I mounted it and took it out today for the first ride. Interestingly, it has less lash in the hub than the black one. I suppose it's from a later run, and they have been improved some. I think it looks a lot better than the semi-aero, black Alex SUB wheel on my bike.

There was no performance difference that I could tell. It worked great, shifted smoothly, and stayed true. Now I'm wondering what to do with the Alex wheelset. Maybe I'll find another frame somewhere....

2 comments:

  1. Vance,

    While searching the internet for more info on this hub, I ran across this comment from someone in the UK with a S3X. I can't remember exactly where I got it, but cut and pasted it to a file for later reference.
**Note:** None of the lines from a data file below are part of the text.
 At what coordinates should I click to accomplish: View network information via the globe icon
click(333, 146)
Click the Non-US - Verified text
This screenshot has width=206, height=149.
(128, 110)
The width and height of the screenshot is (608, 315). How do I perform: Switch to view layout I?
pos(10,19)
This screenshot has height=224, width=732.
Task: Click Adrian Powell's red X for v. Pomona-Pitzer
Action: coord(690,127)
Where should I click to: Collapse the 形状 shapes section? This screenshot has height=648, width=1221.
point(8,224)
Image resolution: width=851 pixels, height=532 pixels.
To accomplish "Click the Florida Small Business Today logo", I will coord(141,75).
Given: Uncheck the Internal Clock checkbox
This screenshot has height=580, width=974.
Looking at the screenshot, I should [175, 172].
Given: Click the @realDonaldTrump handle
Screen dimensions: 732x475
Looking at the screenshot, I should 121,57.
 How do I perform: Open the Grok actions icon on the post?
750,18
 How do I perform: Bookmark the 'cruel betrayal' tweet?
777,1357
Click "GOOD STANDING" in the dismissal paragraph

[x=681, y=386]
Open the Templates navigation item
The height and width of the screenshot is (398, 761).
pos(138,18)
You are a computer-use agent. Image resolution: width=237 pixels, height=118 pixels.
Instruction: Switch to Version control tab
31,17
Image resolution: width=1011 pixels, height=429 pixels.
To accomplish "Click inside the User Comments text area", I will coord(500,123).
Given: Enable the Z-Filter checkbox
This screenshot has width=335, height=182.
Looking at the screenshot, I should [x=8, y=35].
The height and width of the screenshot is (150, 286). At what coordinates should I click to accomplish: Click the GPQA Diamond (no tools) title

Thought you might be interested if you hadn't read it already. You might find the portion about the lash interesting, especially about the need to adjust the axle cone on the left side. Well here it is and thanks for continuing the updates. Take care!

    Jim

    April 02 17:39
    Roger Cantwell
    I've had this hub for a few months now. Firstly, they're not properly adjusted out of the box. Take it for its first ride, which tightens the ball ring hard into the shell, and then adjust the axle cones using normal SA procedure. You should have infinitesmal play, but *some* play, at the rim when this is done. If the hub is sloppy then the neutral positions between gears will become large - you have been warned.

Normal road bike cable stops are the wrong way round for this hub at the end of the chainstay. Ideally, get a clamp-on fulcrum clip and roller and run the cable along the top tube and down the seatstay. Then you only need a tiny bit of outer sleeving (from the lever to the fulcrum) and it won't get chewed up between the chainring and chain when you fix a puncture.

I measured the lash at the crank as 3.5 degrees in middle gear (10mm at the pedal spindle). This is indeed like a slack chain, but not the 10-15 degrees I've seen quoted elsewhere on the Internet.

Changing gear is easy - just relax the pressure a bit and shift. I don't see the problem here, although naturally your legs have to speed up or slow down the moment the gear engages - it's like driving a car without a clutch.

Make the top gear 84" or 90" and you have a sensible spread of gears. Top gear is direct because it's based on the lower end of the current 5-speed hub. Likewise, the old ASC was based on the contemporary 4-speed. It is noticeably more draggy in the non-direct gears, but you need to run it in for 100-200 miles to polish the gear teeth. The 3-speeds are pretty treacly when factory fresh as well.

I'm not sure the original writer really understands this hub. It's not a hub to make riding fixed easier or to make it appeal to the masses - it needs some mechanical sensitivity to meake clean changes and it will bite you hard if you don't adjust it properly, don't "click" into the next gear fully or sweep from top to bottom without anticipating the huge jump in pedal revs. It's a challenge and a bit of fun, and it's good that we have the choice.